* [Records supplied]:
────────────────

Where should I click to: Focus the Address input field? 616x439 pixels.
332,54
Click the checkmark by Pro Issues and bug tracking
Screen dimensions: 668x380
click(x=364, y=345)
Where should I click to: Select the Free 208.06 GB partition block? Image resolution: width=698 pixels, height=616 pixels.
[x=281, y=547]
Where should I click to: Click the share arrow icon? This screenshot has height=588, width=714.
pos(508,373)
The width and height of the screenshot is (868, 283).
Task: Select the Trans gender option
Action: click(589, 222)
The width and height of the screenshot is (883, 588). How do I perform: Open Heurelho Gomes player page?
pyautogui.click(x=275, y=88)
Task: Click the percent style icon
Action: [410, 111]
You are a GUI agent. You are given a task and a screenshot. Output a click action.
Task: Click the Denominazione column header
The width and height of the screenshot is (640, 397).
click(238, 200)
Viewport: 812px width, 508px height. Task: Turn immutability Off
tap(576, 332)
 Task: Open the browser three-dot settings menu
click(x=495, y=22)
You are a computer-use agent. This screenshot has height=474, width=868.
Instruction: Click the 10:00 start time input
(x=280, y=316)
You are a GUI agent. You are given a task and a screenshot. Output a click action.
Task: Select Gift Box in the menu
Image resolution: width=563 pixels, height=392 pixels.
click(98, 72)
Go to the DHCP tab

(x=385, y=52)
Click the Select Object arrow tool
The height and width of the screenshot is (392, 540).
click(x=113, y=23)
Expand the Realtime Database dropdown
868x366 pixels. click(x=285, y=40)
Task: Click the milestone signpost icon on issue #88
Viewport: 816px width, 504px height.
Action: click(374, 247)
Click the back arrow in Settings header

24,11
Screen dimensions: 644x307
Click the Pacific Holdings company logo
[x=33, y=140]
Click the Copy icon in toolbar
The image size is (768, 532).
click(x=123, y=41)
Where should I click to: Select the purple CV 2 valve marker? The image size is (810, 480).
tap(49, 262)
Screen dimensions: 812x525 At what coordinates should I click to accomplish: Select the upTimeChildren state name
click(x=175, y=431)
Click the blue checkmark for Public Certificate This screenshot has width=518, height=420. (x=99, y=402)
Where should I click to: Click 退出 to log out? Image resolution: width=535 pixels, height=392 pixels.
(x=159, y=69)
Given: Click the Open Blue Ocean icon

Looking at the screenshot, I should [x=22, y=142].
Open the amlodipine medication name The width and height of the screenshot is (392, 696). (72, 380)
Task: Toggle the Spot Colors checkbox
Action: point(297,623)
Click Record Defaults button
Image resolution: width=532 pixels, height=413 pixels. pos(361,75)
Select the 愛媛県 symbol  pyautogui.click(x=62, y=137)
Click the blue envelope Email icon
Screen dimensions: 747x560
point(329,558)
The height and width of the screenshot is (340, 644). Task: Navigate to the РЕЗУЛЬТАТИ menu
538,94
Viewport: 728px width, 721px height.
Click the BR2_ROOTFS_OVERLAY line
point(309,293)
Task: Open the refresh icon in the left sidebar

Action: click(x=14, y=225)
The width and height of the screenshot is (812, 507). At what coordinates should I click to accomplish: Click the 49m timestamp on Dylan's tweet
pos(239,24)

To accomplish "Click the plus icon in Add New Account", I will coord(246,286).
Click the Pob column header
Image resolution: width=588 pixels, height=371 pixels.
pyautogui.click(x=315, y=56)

────────────────

* [Assignment]: The full set of records must be output again exactly.

* [Task solution]:
Where should I click to: Focus the Address input field? 616x439 pixels.
332,54
Click the checkmark by Pro Issues and bug tracking
Screen dimensions: 668x380
click(x=364, y=345)
Where should I click to: Select the Free 208.06 GB partition block? Image resolution: width=698 pixels, height=616 pixels.
[x=281, y=547]
Where should I click to: Click the share arrow icon? This screenshot has height=588, width=714.
pos(508,373)
The width and height of the screenshot is (868, 283).
Task: Select the Trans gender option
Action: click(589, 222)
The width and height of the screenshot is (883, 588). How do I perform: Open Heurelho Gomes player page?
pyautogui.click(x=275, y=88)
Task: Click the percent style icon
Action: [410, 111]
You are a GUI agent. You are given a task and a screenshot. Output a click action.
Task: Click the Denominazione column header
The width and height of the screenshot is (640, 397).
click(238, 200)
Viewport: 812px width, 508px height. Task: Turn immutability Off
tap(576, 332)
 Task: Open the browser three-dot settings menu
click(x=495, y=22)
You are a computer-use agent. This screenshot has height=474, width=868.
Instruction: Click the 10:00 start time input
(x=280, y=316)
You are a GUI agent. You are given a task and a screenshot. Output a click action.
Task: Select Gift Box in the menu
Image resolution: width=563 pixels, height=392 pixels.
click(98, 72)
Go to the DHCP tab

(x=385, y=52)
Click the Select Object arrow tool
The height and width of the screenshot is (392, 540).
click(x=113, y=23)
Expand the Realtime Database dropdown
868x366 pixels. click(x=285, y=40)
Task: Click the milestone signpost icon on issue #88
Viewport: 816px width, 504px height.
Action: click(374, 247)
Click the back arrow in Settings header

24,11
Screen dimensions: 644x307
Click the Pacific Holdings company logo
[x=33, y=140]
Click the Copy icon in toolbar
The image size is (768, 532).
click(x=123, y=41)
Where should I click to: Select the purple CV 2 valve marker? The image size is (810, 480).
tap(49, 262)
Screen dimensions: 812x525 At what coordinates should I click to accomplish: Select the upTimeChildren state name
click(x=175, y=431)
Click the blue checkmark for Public Certificate This screenshot has width=518, height=420. (x=99, y=402)
Where should I click to: Click 退出 to log out? Image resolution: width=535 pixels, height=392 pixels.
(x=159, y=69)
Given: Click the Open Blue Ocean icon

Looking at the screenshot, I should [x=22, y=142].
Open the amlodipine medication name The width and height of the screenshot is (392, 696). (72, 380)
Task: Toggle the Spot Colors checkbox
Action: point(297,623)
Click Record Defaults button
Image resolution: width=532 pixels, height=413 pixels. pos(361,75)
Select the 愛媛県 symbol  pyautogui.click(x=62, y=137)
Click the blue envelope Email icon
Screen dimensions: 747x560
point(329,558)
The height and width of the screenshot is (340, 644). Task: Navigate to the РЕЗУЛЬТАТИ menu
538,94
Viewport: 728px width, 721px height.
Click the BR2_ROOTFS_OVERLAY line
point(309,293)
Task: Open the refresh icon in the left sidebar

Action: click(x=14, y=225)
The width and height of the screenshot is (812, 507). At what coordinates should I click to accomplish: Click the 49m timestamp on Dylan's tweet
pos(239,24)

To accomplish "Click the plus icon in Add New Account", I will coord(246,286).
Click the Pob column header
Image resolution: width=588 pixels, height=371 pixels.
pyautogui.click(x=315, y=56)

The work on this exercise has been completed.